South Jordan purchased the old South Jordan Elementary School property from the local school district just over a year ago. However, the city had discussed using the land for commercial use three years ago, so such plans now shouldn't come as a surprise to citizens, said city administrator Ricky Horst.

Horst said the City Council has recognized that South Jordan needs more businesses to fund the ever-growing demand for city services. Because the current tax structure has Utah cities relying heavily on sales tax revenue, many smaller cities, like South Jordan, are striving to attract more businesses.

The City Council, acting as the South Jordan Redevelopment Agency, will hear public comment on two commercial development proposals for the South Jordan Elementary School RDA site on Tuesday, 6:30 p.m. at City Hall, 1600 W. Towne Center Drive. Although the council is expected to take public comment, an actual vote will take place April 6.

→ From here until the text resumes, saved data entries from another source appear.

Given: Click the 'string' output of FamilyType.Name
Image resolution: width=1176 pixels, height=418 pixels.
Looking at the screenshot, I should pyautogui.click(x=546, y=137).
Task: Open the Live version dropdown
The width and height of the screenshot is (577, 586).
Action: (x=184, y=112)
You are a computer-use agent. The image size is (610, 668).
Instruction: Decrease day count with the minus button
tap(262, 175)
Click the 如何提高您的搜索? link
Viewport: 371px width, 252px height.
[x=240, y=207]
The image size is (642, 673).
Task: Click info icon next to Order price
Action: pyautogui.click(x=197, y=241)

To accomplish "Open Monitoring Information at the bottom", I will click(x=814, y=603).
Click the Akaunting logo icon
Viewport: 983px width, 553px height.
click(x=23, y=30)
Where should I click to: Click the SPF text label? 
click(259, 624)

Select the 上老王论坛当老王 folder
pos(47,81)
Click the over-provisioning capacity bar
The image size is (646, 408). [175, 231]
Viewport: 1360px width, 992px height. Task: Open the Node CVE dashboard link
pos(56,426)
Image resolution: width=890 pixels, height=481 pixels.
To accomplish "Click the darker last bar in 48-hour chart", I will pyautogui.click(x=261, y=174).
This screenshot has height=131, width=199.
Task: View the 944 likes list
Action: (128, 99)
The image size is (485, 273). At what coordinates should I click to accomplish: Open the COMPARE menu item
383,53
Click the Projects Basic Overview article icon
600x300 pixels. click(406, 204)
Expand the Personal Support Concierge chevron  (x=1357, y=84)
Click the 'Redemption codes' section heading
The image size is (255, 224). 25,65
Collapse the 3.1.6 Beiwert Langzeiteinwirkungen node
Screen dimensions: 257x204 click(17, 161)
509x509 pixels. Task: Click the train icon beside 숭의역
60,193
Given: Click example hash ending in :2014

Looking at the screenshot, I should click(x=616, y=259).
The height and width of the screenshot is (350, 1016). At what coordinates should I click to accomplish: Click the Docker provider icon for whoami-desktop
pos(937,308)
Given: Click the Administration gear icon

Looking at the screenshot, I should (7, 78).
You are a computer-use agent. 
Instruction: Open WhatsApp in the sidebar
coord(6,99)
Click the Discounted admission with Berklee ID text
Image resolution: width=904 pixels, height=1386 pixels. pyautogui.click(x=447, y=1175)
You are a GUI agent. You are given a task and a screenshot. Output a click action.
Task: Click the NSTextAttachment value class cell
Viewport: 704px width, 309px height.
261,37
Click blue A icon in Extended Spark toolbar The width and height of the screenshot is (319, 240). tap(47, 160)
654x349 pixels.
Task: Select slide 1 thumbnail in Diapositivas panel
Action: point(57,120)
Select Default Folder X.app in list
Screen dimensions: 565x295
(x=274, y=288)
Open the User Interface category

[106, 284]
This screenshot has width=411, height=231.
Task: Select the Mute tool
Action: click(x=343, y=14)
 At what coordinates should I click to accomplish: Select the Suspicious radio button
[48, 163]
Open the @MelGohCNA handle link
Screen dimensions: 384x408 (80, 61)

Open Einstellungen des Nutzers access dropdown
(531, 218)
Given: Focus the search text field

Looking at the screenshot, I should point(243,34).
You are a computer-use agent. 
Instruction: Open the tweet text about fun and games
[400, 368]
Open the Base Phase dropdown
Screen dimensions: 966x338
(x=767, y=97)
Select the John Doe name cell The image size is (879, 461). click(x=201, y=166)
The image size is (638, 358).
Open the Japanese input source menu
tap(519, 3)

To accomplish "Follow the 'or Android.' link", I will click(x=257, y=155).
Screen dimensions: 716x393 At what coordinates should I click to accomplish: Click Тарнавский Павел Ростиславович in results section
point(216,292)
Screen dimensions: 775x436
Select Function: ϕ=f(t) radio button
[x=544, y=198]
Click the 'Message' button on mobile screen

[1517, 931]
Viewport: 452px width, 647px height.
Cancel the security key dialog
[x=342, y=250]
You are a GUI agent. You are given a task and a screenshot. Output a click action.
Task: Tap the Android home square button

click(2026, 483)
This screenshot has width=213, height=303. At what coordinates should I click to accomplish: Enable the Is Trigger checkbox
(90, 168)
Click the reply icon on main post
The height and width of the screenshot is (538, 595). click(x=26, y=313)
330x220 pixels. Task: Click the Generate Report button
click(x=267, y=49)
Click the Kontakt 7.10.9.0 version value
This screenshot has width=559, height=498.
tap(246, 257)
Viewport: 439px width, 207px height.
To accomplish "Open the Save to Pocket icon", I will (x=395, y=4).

Parkway Entertainment has proposed to build the Gold's Gym and Fat Cats facilities, along with other retail and office space, including a Kneaders sandwich shop and bakery. The total project would be around $24 million.

A second proposal, by Jensen Development, proposes a $20.1 million project that would include a mix of commercial and residential.

Although Jensen Development has not mentioned what specific businesses they would bring in, the group proposes building a buffer of homes around the commercial area, at a density of about eight units per acre. In the center of the project, higher-density condominiums of about 15 units per acre are proposed. Horst said this could be a problem, since the city currently does not allow such a density.

Preserving the old school building has also been a concern for many residents. Christine Southwick, who belongs to an independent citizen committee formed to review the redevelopment project, said many citizens are attracted to the Jensen Development because they feel it is more in line with the religious atmosphere of the area, citing the LDS temple as well as a nearby Hindu temple. "We have a community that is sort of religious-oriented," Southwick said, adding the Jensen Development seems to reflect the same "peace and quiet" attitude.

Citizens have also been won over by the Jensen Development group's efforts to preserve the school building, while Parkway Entertainment has plans to demolish it. Horst said he has serious doubts that the building can be used, citing extensive lead and asbestos problems.

Southwick, whose rear bedroom window faces the RDA area, said she fears the kind of crowd a gym and bowling alley will draw at late hours. Southwick said Parkway Entertainment has since dropped plans for the Fat Cat's bowling alley and has assured her and other concerned citizens that the Gold's Gym would not be open 24 hours.

But Southwick remains skeptical as to the crowd that will be drawn if Parkway Entertainment is selected. "It's not the kind of people who I want as my back-door neighbors," she said.

Horst said some citizens, while recognizing the city's desire for more commercial development, are taking a "not-in-my-back-yard" attitude.

Southwick said if there was a redevelopment project near Horst's back yard, he would feel the same.

Horst said the council can choose from the two project proposals, or reject both and start looking for other developers.